All of this panic can be easily addressed by organising buy to let insurance from one of the major insurance providers. Letting agents often also offer this kind of facility as part of their service, which they will charge you seperatly for.

A typical policy will kick in when a tenant stops paying until you are able to rectify the issue. Cover does vary, so you must check the small print to see what each policy actually covers you for.

4. Vet your tenants thoroughly

There’s one thing that’s harder than finding tenants to put into your rental property and that’s getting problem tenants out. Ensuring that your tenants are asked to provide valid references, which themselves are verified, is a vital aspect of your buy to let investment strategy.

If you can, it’s also an idea to be the one showing potential tenants around, as meeting the people who will be living in your house will tell you a lot about them. When combined with a throughout vetting process, the chances of you getting problem tenants will drop significantly.
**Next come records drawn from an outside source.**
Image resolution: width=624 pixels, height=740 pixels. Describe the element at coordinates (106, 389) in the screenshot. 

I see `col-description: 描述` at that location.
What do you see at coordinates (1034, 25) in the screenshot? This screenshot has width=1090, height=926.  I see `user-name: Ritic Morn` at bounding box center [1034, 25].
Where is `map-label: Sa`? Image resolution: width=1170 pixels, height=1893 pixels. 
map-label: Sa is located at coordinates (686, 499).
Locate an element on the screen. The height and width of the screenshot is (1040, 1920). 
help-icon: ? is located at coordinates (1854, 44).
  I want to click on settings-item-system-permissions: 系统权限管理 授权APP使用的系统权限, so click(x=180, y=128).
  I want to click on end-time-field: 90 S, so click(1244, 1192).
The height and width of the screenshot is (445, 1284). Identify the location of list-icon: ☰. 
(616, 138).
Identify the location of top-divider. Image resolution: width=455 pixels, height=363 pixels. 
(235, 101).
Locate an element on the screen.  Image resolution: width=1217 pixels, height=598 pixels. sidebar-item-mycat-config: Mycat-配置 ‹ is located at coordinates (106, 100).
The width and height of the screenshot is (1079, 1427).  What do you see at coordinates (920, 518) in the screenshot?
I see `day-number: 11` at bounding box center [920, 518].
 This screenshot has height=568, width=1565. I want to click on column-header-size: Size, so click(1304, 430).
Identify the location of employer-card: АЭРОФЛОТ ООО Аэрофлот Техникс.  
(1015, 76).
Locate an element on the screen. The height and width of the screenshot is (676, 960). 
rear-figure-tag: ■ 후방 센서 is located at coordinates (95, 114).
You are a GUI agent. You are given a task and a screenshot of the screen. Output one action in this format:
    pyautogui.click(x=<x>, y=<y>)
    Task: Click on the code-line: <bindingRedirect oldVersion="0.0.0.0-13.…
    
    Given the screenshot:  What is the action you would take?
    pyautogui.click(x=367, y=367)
5. Factor rate rises into your budgeting

The Bank of England base rate of interest in the UK currently has much more scope for rising than for falling, sitting as they do at just 0.5%. This is in stark contrast to the worst times in the 1980s when they were pushing 15% and those who lived through that time will know that even a small change in the rate can have quite a big knock on effect on how much you have to repay for your mortgage.

The best way to avoid getting into financial difficulty, is to factor this into your budgeting before you buy. If you max out your borrowing and the rate then goes up, you’ll find yourself paying more than you’re getting in rent or with a mortgage you can’t afford to pay. Both are undesirable scenarios, so make sure you leave a bit of slack to take account of rate changes or opt for a long term fixed rate mortgage.

In summary

If a property purchase goes wrong due to factors out of your control, it’s distressing, but when it happens because of a lack of preparation and, you’ll end up kicking yourself. Thinking about what you could do minimise this risk before you start may seem like you’re being unnecessarily cautious to some, but to those who find themselves on the wrong end of the equation, it will seem like an entirely sensible and prudent thing to do.

Prep properly and you’ll take much of the chance out of the process, so make sure you do yours or you might end up regretting it.